Even after realizing all this, I still couldn't understand the reason why it was bothering him.

"I simply can't stand thinking of you with someone else."

His words caught me off guard, further intensifying my already overflowing emotions. Words. With my mind spinning in full speed, I try to find the right words to say, however with not much luck.

What do I want to know?

Heart, what do you want?

Is it confirmation I'm seeking? Confirmation on what? Do I want to hear him say that he likes me; is that what I want?

I'm feeling anxious all of sudden. I had never in a million years expected him to confess all this, heck I'm still shook over the fact that he found me, unexpectedly embracing me in the way he did. This was something that only happened in my daydreaming; nothing I ever thought would occur for real.

I could see that he was desperate for me to say something, as if he expected me to laugh in his face or taunt him. It's almost relieving that he was the one to say it first, because I also felt that there was something there between us -- perhaps this was the beginning of finding out what exactly that something is.

"Why is that?" I eventually ask after one agonizingly long minute of silence. I want to hear him explain, I need to hear his reasons before I can even begin to put my feelings into words.

"Like I said; you belong to me," he says unexpectedly, a slight smirk rising to his lips. Memories suddenly awakes, mentally throwing me back to the party and into that particular room where Taehyung had pushed me against the door, his lips attached to my neck which had sent fiery sensations to course through my entire body. A shiver goes up my spine.

"I thought you weren't serious about that," I reply, my voice low, capturing his gaze.

"Me neither."

"You're seriously confusing me," I say, lightly shaking my head at him.

He smiles at my words. "I know.. I'm confusing myself as well."

Silence engulfs us then, both appearing to process how we should go on from here. I had never thought that he'd feel this way, and I can't lie to myself and say that it wouldn't bother me if I saw him with another girl.

This would be so obvious in every other situation but ours. I know that he isn't the type to be looking for a relationship -- and I don't want to be giving my heart false hopes and believe that he will someday change is mind. But no matter what I did, it all would just end up the same destructive way at this point. If I stay away, my heart will still crave him and thus keep hurting. If I choose to be with him, I'd end up hurting in silence because we'd never be something more than a temporary fling.

The more I realize this, the more confused I get.

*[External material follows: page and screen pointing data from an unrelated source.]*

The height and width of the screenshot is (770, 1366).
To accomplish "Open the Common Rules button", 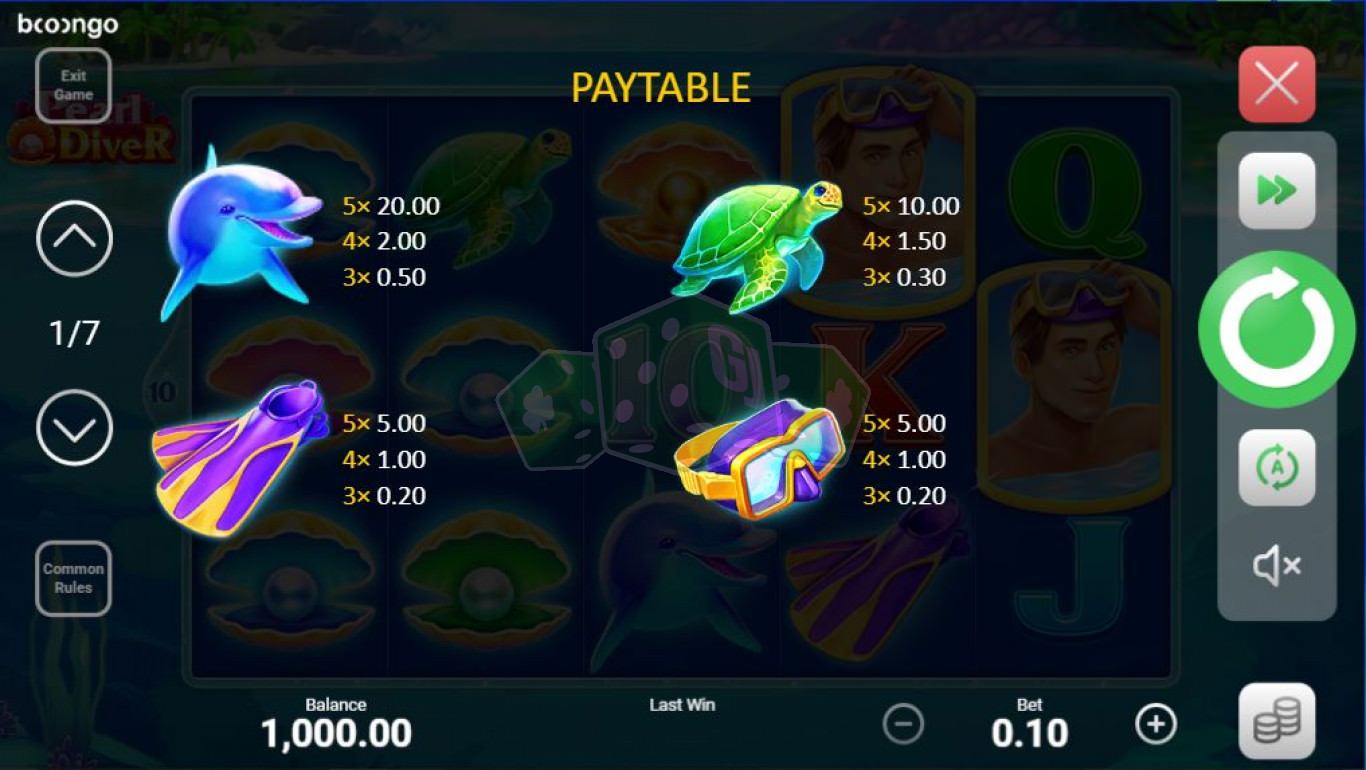I will pyautogui.click(x=73, y=578).
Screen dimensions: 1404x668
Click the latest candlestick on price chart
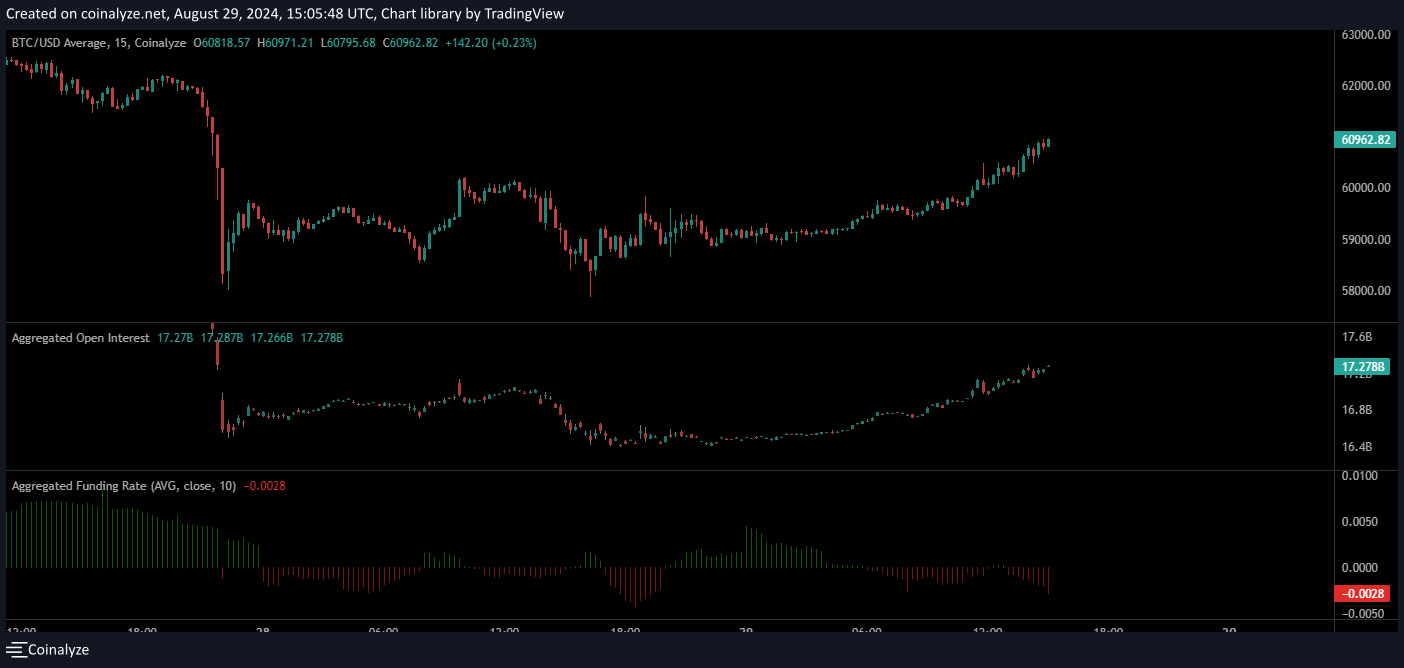coord(1048,143)
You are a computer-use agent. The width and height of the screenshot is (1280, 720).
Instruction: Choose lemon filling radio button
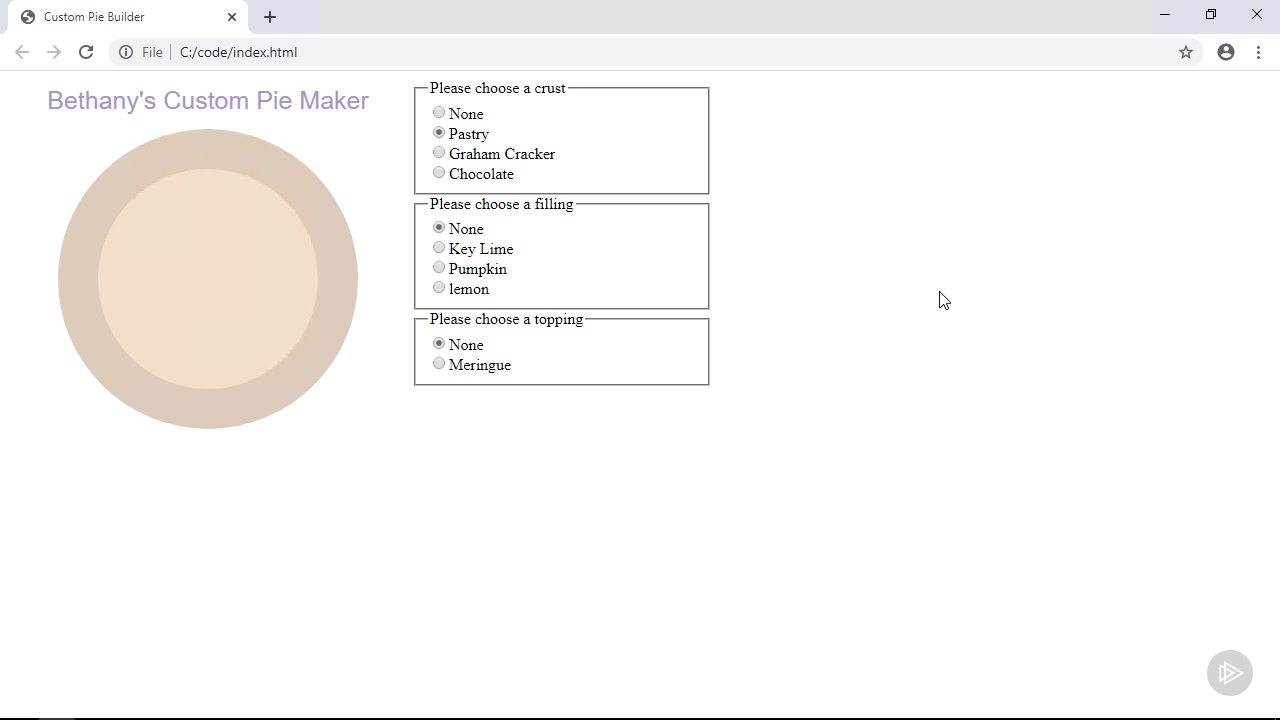(439, 288)
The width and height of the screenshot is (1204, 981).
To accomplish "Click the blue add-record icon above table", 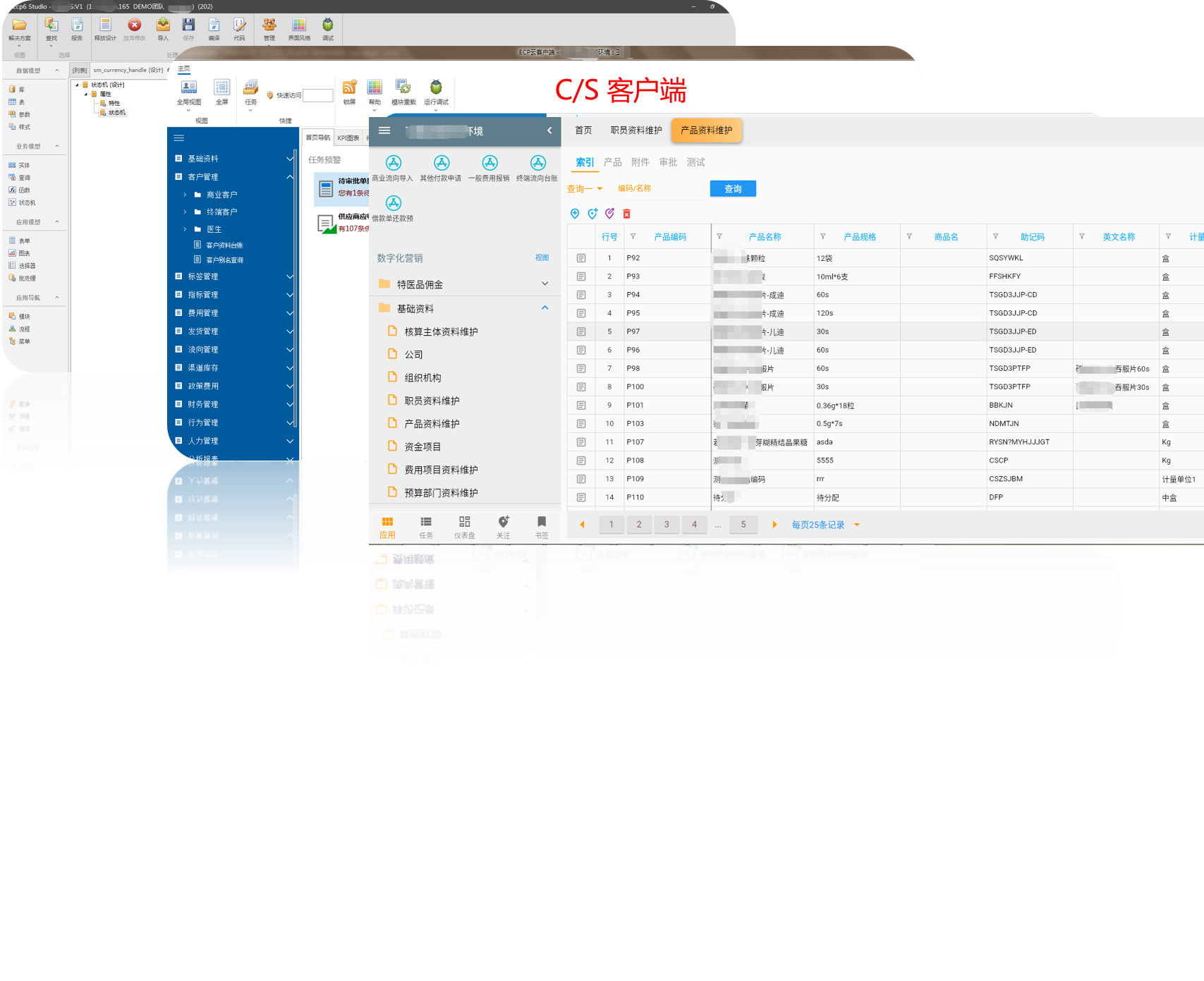I will tap(575, 214).
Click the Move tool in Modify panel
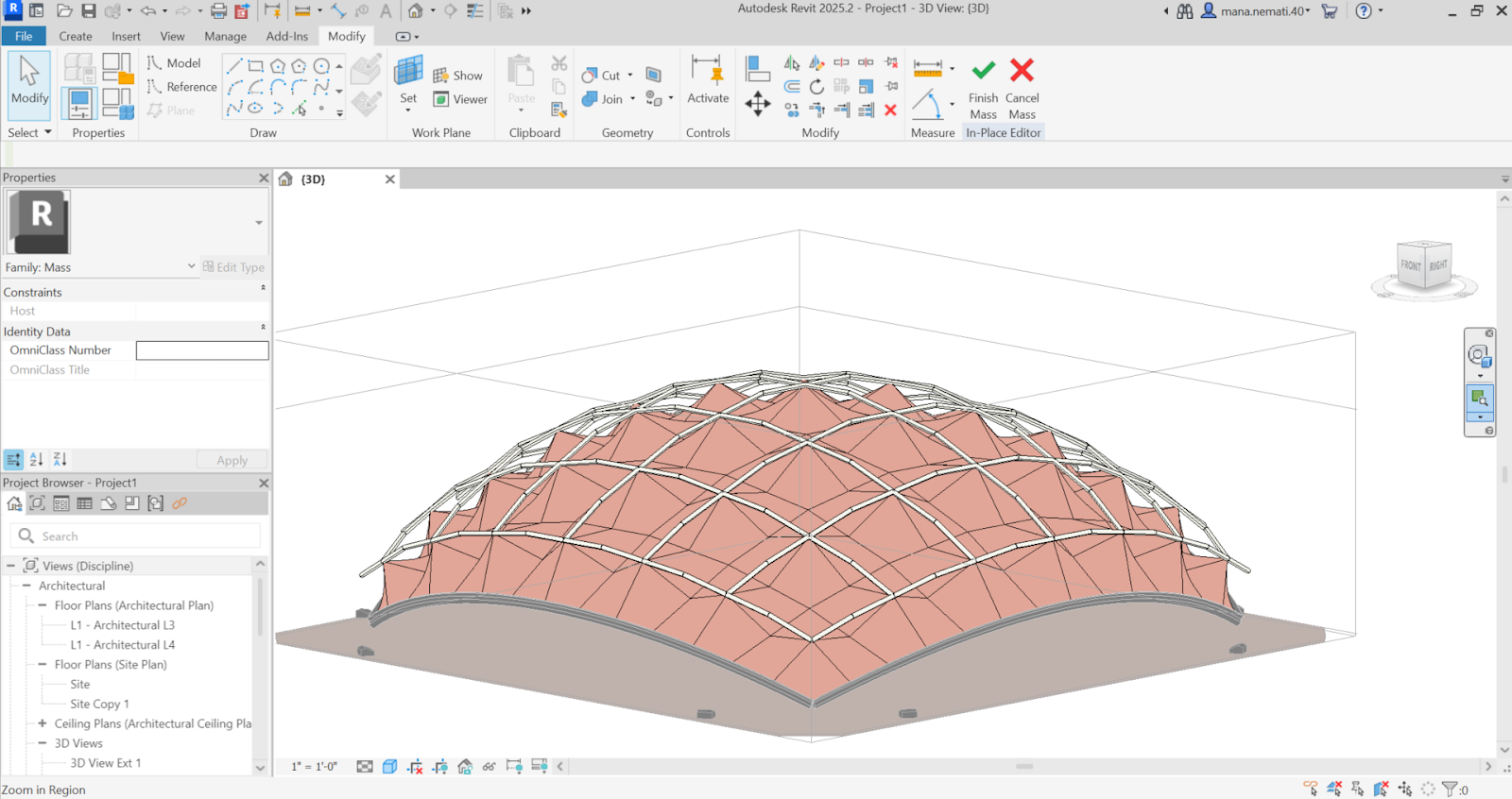 758,104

I'm utterly screwed at this point.

It was too much for one evening. I eventually stand up from the swing at flash him a soft smile. "Let's go home, you're probably freezing like that."

He joins me by my side and so we start walking to my house again. Along the way, I tried to convince him several times that he didn't have to follow me all the way -- but he was determined not to show any weakness to the cold and maintain his 'masculinity' by doing so.

I only sighed and let him have his way, internally fangirling over how romantic I think this all is. I secretly love that he lend me his hoodie to keep me warm -- even though he was obviously freezing -- and that he wasn't letting me go home by myself in this darkness.

Would my heart be okay with us being a couple in secret, if this is what it would be like? He'd at least be mine for a while.. Perhaps that would be enough before my heart can let him go completely?